If it doesn’t happen on time, think water rationing on the Peninsula. Think two-minute showers with a bucket in the bottom of the tub, so you can use that initial burst of cold water to keep the tomato plants alive. Think about all the hotels putting up placards in the bathrooms for the tourists: “Welcome to the Monterey Peninsula – please turn off the water while lathering up.” Forget development unless you have water credits locked in.
Last week, Monterey County Superior Court Judge Lydia Villarreal ruled on a lawsuit filed in 2010 by Ag Land Trust against the Marina Coast Water District, the backwards cousin to the only slightly more savvy County Water Resources Agency, the two local agencies partnering with CalAm Water in the desal plan.
Ag Land Trust contended the California Public Utilities Commission was wrongly tasked with leading the environmental review required under the California Environmental Quality Act. In her decision, as the Weekly first reported last week, Villarreal directed Marina Coast to scrap the existing environmental impact report and prepare a new one.
Big deal, right? Yes, a very big one. An EIR, a bulletproof one, doesn’t come cheaply, and it doesn’t come quickly, either. If Marina Coast starts now (and they won’t – they only heard about Villarreal’s decision because Weekly reporter Sara Rubin called them, and they’re still trying to figure out their options and whether to appeal that decision), a new EIR will probably take 18 months and a few million dollars.
The money part shouldn’t be a problem. Marina Coast spends money like they’ve got it. Based on a cursory look of Marina Coast’s check registers, from January 2010 to this past August, about $2.4 million went to Marina Coast attorneys Lloyd Lowrey of the Salinas firm Noland Hamerly Etienne & Hoss, and Mark Fogelman of Friedman Dumas and Springwater LLP in San Francisco. That doesn’t include invoices past June, and I haven’t gotten to the past few months’ check registers – that should give me something to do on New Year’s Eve.
Villarreal’s decision could mean any number of different directions for the stalled project, from a reconfiguration of partner parties to a brand new EIR, which would mean a new analysis of alternatives and impacts for a regional water supply option.
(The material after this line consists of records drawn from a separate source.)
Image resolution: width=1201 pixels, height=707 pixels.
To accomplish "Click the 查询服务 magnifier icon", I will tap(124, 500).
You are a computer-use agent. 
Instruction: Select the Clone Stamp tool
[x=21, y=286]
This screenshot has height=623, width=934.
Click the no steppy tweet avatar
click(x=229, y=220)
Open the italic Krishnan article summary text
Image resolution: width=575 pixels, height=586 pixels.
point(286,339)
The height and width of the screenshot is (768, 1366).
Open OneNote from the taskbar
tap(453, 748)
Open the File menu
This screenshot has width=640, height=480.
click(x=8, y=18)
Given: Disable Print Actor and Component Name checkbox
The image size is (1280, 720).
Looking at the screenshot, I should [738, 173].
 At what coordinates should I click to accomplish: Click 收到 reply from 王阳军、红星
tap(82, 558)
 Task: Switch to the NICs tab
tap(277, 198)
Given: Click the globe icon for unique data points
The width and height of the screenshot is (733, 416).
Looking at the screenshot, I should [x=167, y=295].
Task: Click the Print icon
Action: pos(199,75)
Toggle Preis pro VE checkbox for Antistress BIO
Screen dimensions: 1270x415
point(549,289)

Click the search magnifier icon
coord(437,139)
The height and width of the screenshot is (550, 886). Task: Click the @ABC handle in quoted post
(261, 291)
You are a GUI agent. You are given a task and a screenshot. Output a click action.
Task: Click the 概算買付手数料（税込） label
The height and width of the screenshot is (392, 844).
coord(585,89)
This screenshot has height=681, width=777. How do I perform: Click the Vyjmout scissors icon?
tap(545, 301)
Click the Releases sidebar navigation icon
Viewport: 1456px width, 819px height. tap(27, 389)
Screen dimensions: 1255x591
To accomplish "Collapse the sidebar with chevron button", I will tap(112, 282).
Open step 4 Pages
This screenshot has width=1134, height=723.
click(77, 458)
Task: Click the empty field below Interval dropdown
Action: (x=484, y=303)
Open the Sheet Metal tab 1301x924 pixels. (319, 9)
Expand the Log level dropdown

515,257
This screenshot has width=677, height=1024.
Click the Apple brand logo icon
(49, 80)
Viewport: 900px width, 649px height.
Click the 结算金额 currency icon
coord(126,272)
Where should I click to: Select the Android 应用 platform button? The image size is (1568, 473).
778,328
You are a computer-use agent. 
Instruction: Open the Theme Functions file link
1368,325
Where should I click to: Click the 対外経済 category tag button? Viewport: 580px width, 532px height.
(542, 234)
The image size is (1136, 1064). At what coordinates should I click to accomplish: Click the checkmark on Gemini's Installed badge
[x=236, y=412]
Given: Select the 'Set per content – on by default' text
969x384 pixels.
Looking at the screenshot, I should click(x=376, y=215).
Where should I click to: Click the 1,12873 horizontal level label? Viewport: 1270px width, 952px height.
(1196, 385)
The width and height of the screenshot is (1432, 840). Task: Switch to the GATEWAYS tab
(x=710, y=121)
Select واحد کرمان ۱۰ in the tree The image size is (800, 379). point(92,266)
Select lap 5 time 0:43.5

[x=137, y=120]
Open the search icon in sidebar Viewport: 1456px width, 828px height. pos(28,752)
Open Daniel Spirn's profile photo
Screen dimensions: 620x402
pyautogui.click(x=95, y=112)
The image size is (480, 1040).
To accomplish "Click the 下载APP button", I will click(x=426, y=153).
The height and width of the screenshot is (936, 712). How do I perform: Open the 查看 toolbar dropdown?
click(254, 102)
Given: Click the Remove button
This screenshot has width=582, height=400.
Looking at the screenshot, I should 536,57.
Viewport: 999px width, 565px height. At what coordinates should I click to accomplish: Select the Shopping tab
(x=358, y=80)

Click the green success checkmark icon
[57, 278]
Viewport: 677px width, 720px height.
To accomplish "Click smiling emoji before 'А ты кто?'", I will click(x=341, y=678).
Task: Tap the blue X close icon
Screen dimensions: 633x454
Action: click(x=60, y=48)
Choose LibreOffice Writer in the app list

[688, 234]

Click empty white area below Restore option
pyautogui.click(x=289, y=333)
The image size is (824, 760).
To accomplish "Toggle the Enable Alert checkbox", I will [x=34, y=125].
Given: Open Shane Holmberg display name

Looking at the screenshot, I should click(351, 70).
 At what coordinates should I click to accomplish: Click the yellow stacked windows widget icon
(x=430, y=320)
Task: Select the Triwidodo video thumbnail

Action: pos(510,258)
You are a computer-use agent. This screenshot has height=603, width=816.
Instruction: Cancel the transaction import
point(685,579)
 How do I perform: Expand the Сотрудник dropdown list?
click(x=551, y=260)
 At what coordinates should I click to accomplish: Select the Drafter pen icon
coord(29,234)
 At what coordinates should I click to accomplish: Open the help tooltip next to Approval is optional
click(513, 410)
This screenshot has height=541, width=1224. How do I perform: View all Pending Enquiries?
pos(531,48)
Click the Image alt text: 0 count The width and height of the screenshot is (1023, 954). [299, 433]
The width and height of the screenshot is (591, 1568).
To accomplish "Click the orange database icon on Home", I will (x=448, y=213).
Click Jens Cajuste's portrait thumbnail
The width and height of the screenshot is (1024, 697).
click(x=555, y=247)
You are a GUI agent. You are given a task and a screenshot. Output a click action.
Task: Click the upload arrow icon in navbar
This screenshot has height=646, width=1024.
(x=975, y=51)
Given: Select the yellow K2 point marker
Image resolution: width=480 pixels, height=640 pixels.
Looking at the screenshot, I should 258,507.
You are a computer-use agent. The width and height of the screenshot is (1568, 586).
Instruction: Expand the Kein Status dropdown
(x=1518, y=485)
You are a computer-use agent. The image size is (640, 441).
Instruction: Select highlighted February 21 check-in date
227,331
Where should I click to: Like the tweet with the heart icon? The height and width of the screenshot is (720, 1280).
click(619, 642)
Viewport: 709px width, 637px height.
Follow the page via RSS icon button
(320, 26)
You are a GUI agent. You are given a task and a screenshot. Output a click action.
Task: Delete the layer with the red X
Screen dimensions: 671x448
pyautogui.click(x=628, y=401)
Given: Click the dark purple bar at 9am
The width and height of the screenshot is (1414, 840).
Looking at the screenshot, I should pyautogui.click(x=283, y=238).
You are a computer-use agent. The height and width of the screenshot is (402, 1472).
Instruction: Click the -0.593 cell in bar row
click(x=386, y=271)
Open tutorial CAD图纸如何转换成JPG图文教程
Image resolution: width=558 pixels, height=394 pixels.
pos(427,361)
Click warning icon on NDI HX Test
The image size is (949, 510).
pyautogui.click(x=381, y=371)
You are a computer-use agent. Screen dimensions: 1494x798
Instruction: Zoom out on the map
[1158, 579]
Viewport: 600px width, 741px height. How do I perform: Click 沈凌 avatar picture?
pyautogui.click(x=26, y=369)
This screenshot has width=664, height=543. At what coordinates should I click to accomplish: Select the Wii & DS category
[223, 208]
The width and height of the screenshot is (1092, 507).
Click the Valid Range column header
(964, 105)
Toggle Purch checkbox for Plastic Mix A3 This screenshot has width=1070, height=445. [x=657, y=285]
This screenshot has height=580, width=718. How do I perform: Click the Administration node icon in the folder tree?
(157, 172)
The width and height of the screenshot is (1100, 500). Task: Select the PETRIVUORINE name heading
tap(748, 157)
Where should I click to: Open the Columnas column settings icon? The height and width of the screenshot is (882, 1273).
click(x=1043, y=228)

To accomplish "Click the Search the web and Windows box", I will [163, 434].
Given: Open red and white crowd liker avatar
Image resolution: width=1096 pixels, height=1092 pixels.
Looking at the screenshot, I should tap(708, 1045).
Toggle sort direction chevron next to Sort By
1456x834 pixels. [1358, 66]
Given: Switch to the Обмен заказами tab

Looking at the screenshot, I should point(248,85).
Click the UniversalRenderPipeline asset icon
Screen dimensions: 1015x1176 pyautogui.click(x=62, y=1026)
There are a number of alternative projects in play. Businessman Nader Agha is talking about his People’s Moss Landing Water Desal Project; his former friend-turned-rival Brent Constantz is plotting DeepWater Desal. But the Peninsula mayors recently made a savvy move that could turn the whole thing on its head.
In a letter sent to Ron Stefani, head of the Monterey Regional Water Pollution Control Agency, the Monterey County Mayors Association asked the agency to begin exploring expanding a joint powers authority, through which an alternative water project could be managed. And late last month, Stefani told the mayors his board has talked it over and said yes.
And that might make the MRWPCA the smartest of the alphabet-agency bunch.